Por eso, la señal de la
cruz es el gesto fundamental de nuestra oración, de la oración del cristiano.
Hacer la señal de la
cruz —como hacemos con la bendición— es pronunciar un sí visible y público a
Aquel que murió por nosotros y resucitó, al Dios que en la humildad y debilidad
de su amor es el Todopoderoso, más fuerte que todo el poder y la inteligencia
del mundo.
- Después de la
consagración, la asamblea de los fieles, consciente de estar en la presencia
real de Cristo crucificado y resucitado, aclama: “Anunciamos tu muerte,
proclamamos tu resurrección. ¡Ven, Señor Jesús!”. Con los ojos de la fe la
comunidad reconoce a Jesús vivo con los signos de su pasión y, como Tomás,
llena de asombro, puede repetir: “¡Señor mío y Dios mío!”.
- La Eucaristía es
misterio de muerte y de gloria como la cruz, que no es un accidente, sino el
paso a través del cual Cristo entró en su gloria y reconcilió a la humanidad
entera, derrotando toda enemistad. Por eso, la liturgia nos invita a orar con
confianza y esperanza: ¡Quédate con nosotros, Señor!
Eucaristía,
Don de Dios, salvación en Cristo
Eucaristía, don de
Jesucristo; Eucaristía y caridad; Eucaristía y verdad del amor, esencia del
mismo Dios. Sacramento de la caridad, la Santísima Eucaristía es el don que
Jesucristo hace de sí mismo, revelándonos el amor infinito de Dios por cada
hombre. En este admirable Sacramento se manifiesta el amor «más grande», aquel
que impulsa a «dar la vida por los propios amigos» (cf. Jn 15,13). En efecto,
Jesús «los amó hasta el extremo» (Jn 13,1).
Con esta expresión, el
evangelista presenta el gesto de infinita humildad de Jesús: antes de morir por
nosotros en la cruz, ciñéndose una toalla, lava los pies a sus discípulos. Del
mismo modo, en el Sacramento eucarístico Jesús sigue amándonos «hasta el
extremo», hasta el don de su cuerpo y de su sangre. ¡Qué emoción debió embargar
el corazón de los Apóstoles ante los gestos y palabras del Señor durante
aquella Cena! ¡Qué admiración ha de suscitar también en nuestro corazón el
Misterio eucarístico!”.
En particular, Jesús
nos enseña en el sacramento de la Eucaristía la verdad del amor, que es la
esencia misma de Dios. Ésta es la verdad evangélica que interesa a cada hombre
y a todo el hombre.
Por eso la Iglesia,
cuyo centro vital es la Eucaristía, se compromete constantemente a anunciar a
todos, «a tiempo y a destiempo» (2 Tim 4,2) que Dios es amor.
Precisamente porque
Cristo se ha hecho por nosotros alimento de la Verdad, la Iglesia se dirige al
hombre, invitándolo a acoger libremente el don de Dios.
EUCARISTÍA
Y MARÍA AL PIE DE LA CRUZ
María, presente en el
Calvario junto a la cruz, está también presente, con la Iglesia y como Madre de
la Iglesia, en cada una de nuestras celebraciones eucarísticas. Por eso, nadie
mejor que ella puede enseñarnos a comprender y vivir con fe y amor la santa
misa, uniéndonos al sacrificio redentor de Cristo. Cuando recibimos la sagrada
comunión también nosotros, como María y unidos a ella, abrazamos el madero que
Jesús con su amor transformó en instrumento de salvación, y pronunciamos
nuestro “amén”, nuestro “sí” al Amor crucificado y resucitado
Ciertamente es misteriosa la presencia de María en este momento.

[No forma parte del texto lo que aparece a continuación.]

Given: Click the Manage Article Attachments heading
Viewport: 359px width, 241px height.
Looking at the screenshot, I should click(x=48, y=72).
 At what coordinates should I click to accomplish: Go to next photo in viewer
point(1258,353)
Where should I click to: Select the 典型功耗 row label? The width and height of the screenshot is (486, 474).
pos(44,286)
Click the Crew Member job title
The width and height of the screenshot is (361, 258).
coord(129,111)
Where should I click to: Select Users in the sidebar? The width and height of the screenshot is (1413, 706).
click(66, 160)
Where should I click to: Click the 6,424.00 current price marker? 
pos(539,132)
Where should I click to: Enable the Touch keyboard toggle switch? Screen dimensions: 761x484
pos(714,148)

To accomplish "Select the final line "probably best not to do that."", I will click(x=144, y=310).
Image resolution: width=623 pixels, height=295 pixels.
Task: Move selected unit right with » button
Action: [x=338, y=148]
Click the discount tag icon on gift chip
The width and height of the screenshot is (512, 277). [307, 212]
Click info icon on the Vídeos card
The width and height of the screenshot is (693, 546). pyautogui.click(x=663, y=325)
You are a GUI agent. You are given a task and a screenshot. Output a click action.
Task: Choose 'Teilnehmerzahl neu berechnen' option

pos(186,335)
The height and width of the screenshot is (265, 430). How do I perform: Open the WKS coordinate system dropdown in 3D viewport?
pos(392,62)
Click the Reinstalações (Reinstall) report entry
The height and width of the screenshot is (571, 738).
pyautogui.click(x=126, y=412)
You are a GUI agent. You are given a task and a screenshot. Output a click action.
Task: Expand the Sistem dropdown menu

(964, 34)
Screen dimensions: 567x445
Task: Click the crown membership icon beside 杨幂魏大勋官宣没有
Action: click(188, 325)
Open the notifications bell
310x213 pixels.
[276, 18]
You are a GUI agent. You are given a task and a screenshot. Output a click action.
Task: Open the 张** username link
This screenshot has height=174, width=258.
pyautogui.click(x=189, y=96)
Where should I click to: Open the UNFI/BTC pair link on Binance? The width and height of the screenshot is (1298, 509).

Desde el punto de vista humano y sentimental era cruel haberla conducido
allí. Cruel para los dos. Para Cristo tuvo que ser un consuelo sereno
sentirse acompañado por ella, pero también fuente de enorme dolor
compartir el dolor de su madre.
Evidentemente esta presencia tiene algún sentido mayor que el de
la pura compañía. Debe de haber alguna razón teológica para esta
«llamada». Algún sentido ha de tener esta vertiginosa e inesperada manera
de introducir a María en el mismo corazón del drama de la redención del
mundo.
Nos
dio hasta su Madre. A María le dijo:
"Ahí tienes a tu hijo". Como diciéndole: Acompaña a cada uno de mis
discípulos, vive con él. Y María se tomó muy en serio esta nueva misión, aceptó
esta nueva maternidad, como fruto del nuevo amor que había madurado en ella
junto a la cruz por medio de su participación en el amor redentor de su Hijo. Y
al discípulo, Jesús le dijo: "Ahí tienes a tu madre". Y el discípulo
lo entendió muy bien: la recibió como algo propio, como una herencia preciosa.
Jesús nos lo ha dado
todo, hasta incluso su vida, y nos dio lo que más quería, su Madre. María nos
enseña a ser madres. Vivir con amor, y amor maternal: ese amor que implica todo
el ser, que entrega la vida para dar vida al hijo, que se desvela por atender
sus necesidades, que es incondicional, protector y cariñoso. Como el de María
hacia Jesús.
María enseña a la
Iglesia el arte del acompañamiento, como enseña el papa Francisco, acompañar
supone, primero, valorar profundamente a las personas, "quitarse las
sandalias ante la tierra sagrada del otro". Y, después, caminar el ritmo
sanador de la proximidad, con una mirada respetuosa y llena de compasión pero
qué al mismo tiempo sane, libere y aliente a madurar en la vida
cristiana".
l. Armonizar la
justicia con la ternura: la humildad y la ternura no son virtudes de los
débiles sino de los fuertes, que no necesitan maltratar a otros para sentirse
importantes.
2. Armonizar la
contemplación con la disponibilidad hacia los otros. María sabe reconocer las
huellas del Espíritu de Dios en los grandes acontecimientos y también en
aquellos que parecen imperceptibles. La más alta cumbre del amor es dar la vida del hijo. (Mons. Bougaud).